Qualunque straniero faccia ricerche su questo tempio

si fermi un poco sulla soglia e

onori la santità del luogo

non distrutta dal succedersi del tempo.

Qui, sotto le nere arene,

Sono seppellite le ceneri dei pii monaci.

Non stupirti.

La sterile sabbia delle sacre ossa

si mescolò ovunque nei grati frutti

e diede i ricchi tralci del palmento.

E coloro che in vita

sparsero i profumi delle virtù

disgregati in polvere

rifioriscono ancora nei fiori.

Tu illustre girovago,

sta lontano da questo tempio

e osservalo restaurato

grazie ai loro miracoli.

Esso, abbattuto dalla furia del monte Etna,

si levò, dalla rovina causata dal terremoto del monte,

una seconda volta, più bello.

Si rivestì di una bellezza più nobile

per la coltre dell’avversa fortuna

cosicché tu dica che

la pietà ha combattuto

tra tanti svariati casi e ha trionfato.

Dunque, prosegui felice

e accogliendo l’effige del nume tutelare

con religioso culto devoto

ti sia promesso quanto c’è di prospero

grazie alla sua tutela[1].

Già l’abate Lazzaro Spallanzani, in Sicilia nel 1788, recatosi sull’Etna per i suoi studi geologico-naturalistici, parlava dei monaci del «gradito Ospizio pe’ forestieri che viaggiano all’Etna», della loro strenua resistenza alle asperità del sito, testimoniata da «più iscrizioni che in quell’abituro si leggono, qua di ruinosi tremuoti, là di correnti di lave, altrove di nembi di arena[2] […] che lo hanno dannificato, e talvolta quasi distrutto, raccontandosi insieme le varie epoche de’ riparamenti già fatti», senza purtroppo riportare alcuna di queste iscrizioni.

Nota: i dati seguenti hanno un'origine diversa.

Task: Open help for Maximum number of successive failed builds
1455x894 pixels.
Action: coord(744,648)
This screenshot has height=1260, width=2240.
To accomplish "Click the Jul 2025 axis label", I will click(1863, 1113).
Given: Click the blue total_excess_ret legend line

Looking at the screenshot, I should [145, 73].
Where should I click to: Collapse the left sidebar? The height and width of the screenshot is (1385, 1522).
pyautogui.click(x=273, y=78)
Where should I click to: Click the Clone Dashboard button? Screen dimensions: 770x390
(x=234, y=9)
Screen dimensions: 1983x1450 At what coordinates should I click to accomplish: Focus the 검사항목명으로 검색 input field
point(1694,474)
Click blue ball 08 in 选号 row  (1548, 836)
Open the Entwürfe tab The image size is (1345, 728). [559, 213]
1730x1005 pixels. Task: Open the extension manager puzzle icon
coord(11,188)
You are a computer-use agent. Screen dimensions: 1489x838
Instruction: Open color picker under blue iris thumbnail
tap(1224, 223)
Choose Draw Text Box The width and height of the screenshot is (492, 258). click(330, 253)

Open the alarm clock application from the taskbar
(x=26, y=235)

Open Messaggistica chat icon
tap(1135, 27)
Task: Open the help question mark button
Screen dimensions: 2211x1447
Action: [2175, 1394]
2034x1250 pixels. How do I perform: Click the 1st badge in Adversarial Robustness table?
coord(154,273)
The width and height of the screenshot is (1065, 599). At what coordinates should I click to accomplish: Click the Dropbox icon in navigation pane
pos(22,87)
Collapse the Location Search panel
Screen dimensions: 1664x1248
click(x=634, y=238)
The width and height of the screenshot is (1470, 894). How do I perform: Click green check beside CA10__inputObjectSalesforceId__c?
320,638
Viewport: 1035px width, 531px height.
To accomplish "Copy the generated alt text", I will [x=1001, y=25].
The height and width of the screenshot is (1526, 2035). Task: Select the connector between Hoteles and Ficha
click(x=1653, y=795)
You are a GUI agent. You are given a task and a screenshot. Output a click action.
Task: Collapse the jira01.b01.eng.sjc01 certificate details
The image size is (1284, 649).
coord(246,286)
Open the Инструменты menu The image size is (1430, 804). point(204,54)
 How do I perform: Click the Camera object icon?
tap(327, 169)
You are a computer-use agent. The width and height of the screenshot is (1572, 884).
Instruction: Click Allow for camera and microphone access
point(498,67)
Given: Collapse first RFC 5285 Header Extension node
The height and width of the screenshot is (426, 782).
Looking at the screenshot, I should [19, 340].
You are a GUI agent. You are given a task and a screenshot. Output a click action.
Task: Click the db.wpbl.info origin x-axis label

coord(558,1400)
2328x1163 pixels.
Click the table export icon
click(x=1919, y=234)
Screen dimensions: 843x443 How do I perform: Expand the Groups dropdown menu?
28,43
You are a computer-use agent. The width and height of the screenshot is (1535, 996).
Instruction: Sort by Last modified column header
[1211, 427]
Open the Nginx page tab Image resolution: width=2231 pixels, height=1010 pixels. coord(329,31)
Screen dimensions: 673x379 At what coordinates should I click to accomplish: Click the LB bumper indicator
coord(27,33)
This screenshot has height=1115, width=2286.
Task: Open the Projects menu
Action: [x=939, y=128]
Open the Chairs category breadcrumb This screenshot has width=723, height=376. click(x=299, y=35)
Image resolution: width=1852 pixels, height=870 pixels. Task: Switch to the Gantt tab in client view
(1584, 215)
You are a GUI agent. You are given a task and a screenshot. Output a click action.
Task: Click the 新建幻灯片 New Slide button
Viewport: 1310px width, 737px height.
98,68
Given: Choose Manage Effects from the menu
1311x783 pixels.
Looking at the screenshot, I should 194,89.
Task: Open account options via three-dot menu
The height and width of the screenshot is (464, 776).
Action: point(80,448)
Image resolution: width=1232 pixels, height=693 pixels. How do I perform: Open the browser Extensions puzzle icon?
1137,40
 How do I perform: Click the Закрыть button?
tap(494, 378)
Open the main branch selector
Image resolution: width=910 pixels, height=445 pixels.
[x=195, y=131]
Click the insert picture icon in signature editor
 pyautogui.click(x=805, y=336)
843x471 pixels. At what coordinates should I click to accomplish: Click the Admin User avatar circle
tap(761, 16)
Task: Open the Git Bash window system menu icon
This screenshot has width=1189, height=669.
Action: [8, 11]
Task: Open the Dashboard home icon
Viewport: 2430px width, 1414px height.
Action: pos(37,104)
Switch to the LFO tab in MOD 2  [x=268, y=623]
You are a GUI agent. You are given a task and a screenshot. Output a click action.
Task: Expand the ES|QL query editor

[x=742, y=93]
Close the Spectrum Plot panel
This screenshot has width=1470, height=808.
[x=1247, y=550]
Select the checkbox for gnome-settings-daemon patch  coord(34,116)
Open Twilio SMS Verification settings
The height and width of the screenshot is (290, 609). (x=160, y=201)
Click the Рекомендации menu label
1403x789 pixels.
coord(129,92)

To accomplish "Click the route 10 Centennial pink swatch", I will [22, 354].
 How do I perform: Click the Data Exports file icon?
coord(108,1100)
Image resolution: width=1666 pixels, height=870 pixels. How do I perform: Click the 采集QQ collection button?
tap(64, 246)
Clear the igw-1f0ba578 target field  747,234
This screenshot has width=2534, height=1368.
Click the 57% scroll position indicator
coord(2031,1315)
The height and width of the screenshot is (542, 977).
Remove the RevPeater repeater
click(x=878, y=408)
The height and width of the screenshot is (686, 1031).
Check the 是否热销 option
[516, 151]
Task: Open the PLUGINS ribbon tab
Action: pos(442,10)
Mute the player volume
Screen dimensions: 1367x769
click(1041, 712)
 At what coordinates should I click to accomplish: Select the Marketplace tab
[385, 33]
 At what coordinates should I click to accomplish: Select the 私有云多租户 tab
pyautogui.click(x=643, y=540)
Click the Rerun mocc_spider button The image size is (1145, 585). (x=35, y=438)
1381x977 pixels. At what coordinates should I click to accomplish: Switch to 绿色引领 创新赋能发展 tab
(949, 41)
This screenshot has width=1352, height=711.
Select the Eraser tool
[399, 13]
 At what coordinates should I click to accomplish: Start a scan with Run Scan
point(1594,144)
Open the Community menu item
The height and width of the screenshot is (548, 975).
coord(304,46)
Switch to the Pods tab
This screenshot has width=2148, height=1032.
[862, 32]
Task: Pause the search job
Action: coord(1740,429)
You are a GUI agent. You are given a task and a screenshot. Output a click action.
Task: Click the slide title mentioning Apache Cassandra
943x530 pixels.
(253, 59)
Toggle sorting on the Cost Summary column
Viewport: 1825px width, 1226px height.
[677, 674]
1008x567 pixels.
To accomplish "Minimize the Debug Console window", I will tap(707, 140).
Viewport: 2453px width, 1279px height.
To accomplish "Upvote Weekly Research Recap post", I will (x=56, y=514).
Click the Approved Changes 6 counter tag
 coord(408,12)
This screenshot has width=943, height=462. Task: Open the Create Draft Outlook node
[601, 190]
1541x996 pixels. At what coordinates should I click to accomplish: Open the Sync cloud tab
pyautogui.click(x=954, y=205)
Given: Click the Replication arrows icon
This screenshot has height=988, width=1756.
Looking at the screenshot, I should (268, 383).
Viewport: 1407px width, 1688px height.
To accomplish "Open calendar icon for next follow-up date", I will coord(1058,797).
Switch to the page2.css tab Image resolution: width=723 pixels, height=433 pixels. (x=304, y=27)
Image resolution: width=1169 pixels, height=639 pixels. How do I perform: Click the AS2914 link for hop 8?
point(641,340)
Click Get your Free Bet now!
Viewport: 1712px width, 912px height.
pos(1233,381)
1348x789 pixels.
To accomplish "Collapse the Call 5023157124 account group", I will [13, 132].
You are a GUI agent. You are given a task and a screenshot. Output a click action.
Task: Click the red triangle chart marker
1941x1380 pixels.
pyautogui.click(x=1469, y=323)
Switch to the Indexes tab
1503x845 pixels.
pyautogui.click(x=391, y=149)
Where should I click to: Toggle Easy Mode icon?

Anche Spallanzani lascia una accurata descrizione del paesaggio etneo, dalla quale traspaiono i suoi interessi scientifici, che differiscono profondamente dalla creatività del poeta inglese. I ricordi e le impressioni raccolti in Sicilia rivivono dopo anni nella mente di Coleridge, in un componimento drammatico e visionario. The mad monk, il “monaco folle” di Coleridge, intona il suo cupo lamento d’amore ai piedi di un castagno sulla cima di una caverna, sull’Etna.


[1] S. T. Coleridge, The Notebooks of Samuel Taylor Coleridge, cit., (trad. a cura di E. Turrisi)

[2] Da qui deriva la denominazione di S. Nicolò “l’Arena”.